**Quoted passage:**

Layer 2: QJL Perceptual Hash Deduplication

This is the core insight. I reused the same QJL (Quantized Johnson-Lindenstrauss) hash infrastructure I built for the image cache:

Compute 256-bit perceptual hash of each frame (dhash on 16x16 grayscale)
Compress to 128-bit binary signature using a random JL projection matrix
Compute Hamming distance between consecutive frames
If distance < 12, drop the frame (near-duplicate)

DEDUP_HAMMING_THRESHOLD = 12  # tighter than cache (consecutive frames are very similar)

def deduplicate_frames(frames, hamming_threshold=DEDUP_HAMMING_THRESHOLD):
    kept = [frames[0]]
    prev_sig = _jl_compress(_image_hash(frames[0][1]))

    for timestamp, frame in frames[1:]:
        sig = _jl_compress(_image_hash(frame))
        dist = _hamming_distance(prev_sig, sig)
        if dist > hamming_threshold:
            kept.append((timestamp, frame))
            prev_sig = sig
    return kept

On a document scanning video (invoice + receipt + screenshot on screen), this collapsed 15 consecutive near-duplicate frames down to 3 unique ones.

Layer 3: Scene Change Detection

Pixel-level diff between consecutive frames (160x120 downsampled, mean absolute difference). Frames above the threshold (15.0 mean pixel diff) are kept as scene boundaries.

def detect_scene_changes(frames, threshold=15.0):
    kept = [frames[0]]
    for i in range(1, len(frames)):
        prev_arr = np.array(frames[i-1][1].resize((160, 120))).astype(np.float32)
        curr_arr = np.array(frames[i][1].resize((160, 120))).astype(np.float32)
        diff = np.mean(np.abs(curr_arr - prev_arr))
        if diff > threshold:
            kept.append(frames[i])
    return kept

Layer 4: CLIP Scoring (optional, Layer 2)

If sentence-transformers is installed, Token0 scores each remaining frame against the user's prompt using CLIP (ViT-B/32) and keeps the top-K most relevant. Code is wired in but CLIP is an optional dependency -- most deployments skip this and the first three layers are already effective.

**To do:**
1 > In the frame-filtering text, what image is the 256-bit perceptual hash computed on?
2 > From the frame-filtering text, write out the part that begins at the words "Compress to 128-bit" and stops after "sig = _jl_compress(_image_hash(frame))", swapping every "kept" for "retained".

Stored data entries
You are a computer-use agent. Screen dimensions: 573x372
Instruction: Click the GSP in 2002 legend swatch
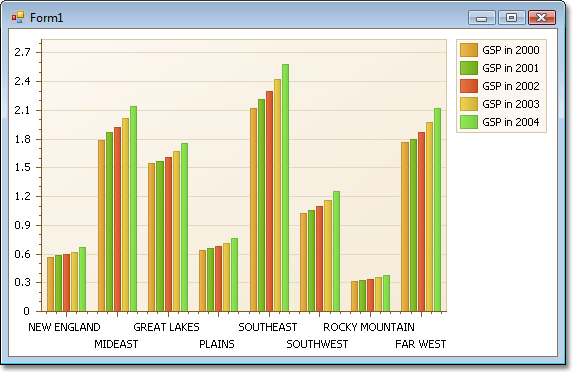click(x=469, y=86)
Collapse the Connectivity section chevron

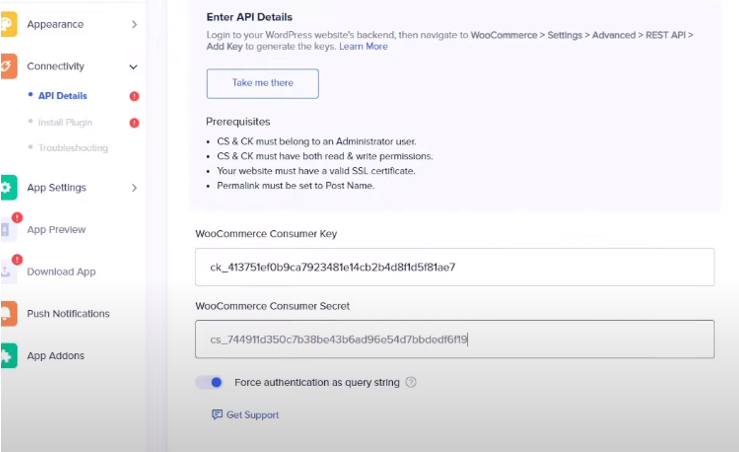(x=134, y=67)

**Solution list:**
1 > A 16x16 grayscale version of each frame (dhash).

2 >
Compress to 128-bit binary signature using a random JL projection matrix
Compute Hamming distance between consecutive frames
If distance < 12, drop the frame (near-duplicate)

DEDUP_HAMMING_THRESHOLD = 12  # tighter than cache (consecutive frames are very similar)

def deduplicate_frames(frames, hamming_threshold=DEDUP_HAMMING_THRESHOLD):
    retained = [frames[0]]
    prev_sig = _jl_compress(_image_hash(frames[0][1]))

    for timestamp, frame in frames[1:]:
        sig = _jl_compress(_image_hash(frame))